Adjuvants Provide a Boost

The journey begins in 1925, when a French veterinarian named Gaston Ramon noticed that horses that developed abscesses at the site of injection of diphtheria toxin vaccine produced higher antitoxin titers than horses without abscesses.¹ Soon thereafter, he discovered that sterile abscesses generated by the injection of various substances — lecithin, tapioca, even bread crumbs — along with the diphtheria toxoid also increased the animals’ immune response to the toxoid.² Ramon coined the term “adjuvant,” from the Latin word adjuvare, which means to aid or help, to describe these vaccine potentiators.

Shortly following Ramon’s discovery, U.S. scientists reported that diphtheria toxoid precipitated with aluminum salts (alum)induced better antibody responses than toxoid alone, particularly in young children.^3,4 But while alum salts or gels have an excellent safety record and are used in a number of licensed human vaccines, they are relatively weak adjuvants and rarely induce a cell-mediated immune response to combat certain bacteria, parasites and viruses — including the influenza virus.

Then in 1937, a Hungarian-born immunologist named Jules Freund described what immunologists still refer to as the “gold standard” adjuvant: a mineral oil-in-water emulsion containing killed mycobacteria called Freund’s Complete Adjuvant (FCA).⁵ While far more potent than alum-based adjuvants, FCA was found to be relatively toxic, frequently inducing keloid formation and abscesses at the site of inoculation.
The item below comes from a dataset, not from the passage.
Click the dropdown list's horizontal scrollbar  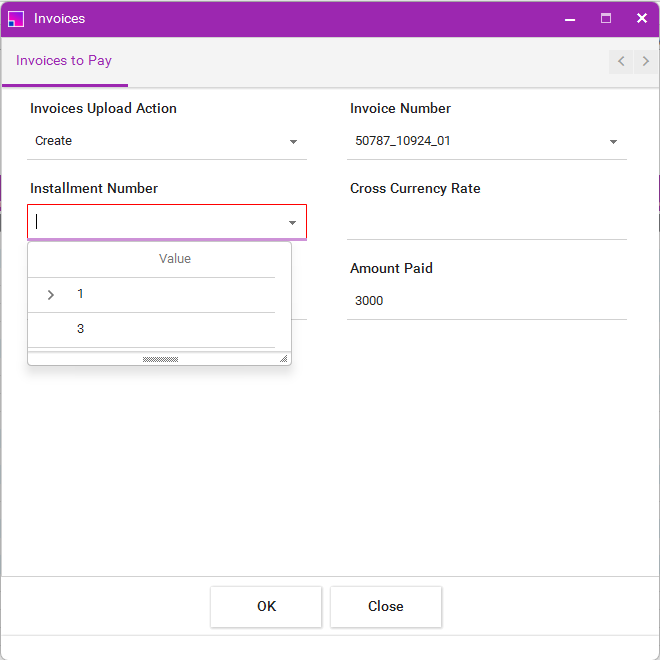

A Freund’s Incomplete Adjuvant (FIA), formulated without the killed mycobacteria, proved far less toxic. Clinical trials of mineral oil-based influenza vaccines, first conducted in 1953, demonstrated high and sustained antibody responses and protective immunity compared with standard nonadjuvanted trivalent inactivated influenza vaccine (TIV).⁶ Adjuvants similar to FIA were incorporated in some human influenza vaccines, but small numbers of delayed side effects including cystic swelling and persistent muscle induration prompted manufacturers to discontinue their use by the mid-1960s.

This didn’t stop experimentation with other oil-based emulsions to find a safe and effective vaccine adjuvant. Vegetable oil, sesame oil and peanut oil, among others, were tried, all with disappointing results.⁵ Not knowing the underlying mode of action complicated the search for a good adjuvant to potentiate the immunogenic effect of vaccines for which a boost was needed. Finally, scientists at what today is Novartis Vaccines and Diagnostics focused on squalene, a natural lipid produced in plants and animals, including humans. Squalene is found in abundance in human skin, where it acts as a natural moisturizer, and in tissues throughout the body.

After years of clinical testing, in 1997 Novartis introduced Fluad, a seasonal influenza vaccine containing a squalenein-water microemulsion dubbed “MF59,” in Europe for immunization of persons ages 65 years and older. Earlier this year, Canadian health authorities approved Fluad to target this same age group, which accounts for some 70 percent of influenza-related hospitalizations and 90 percent of deaths.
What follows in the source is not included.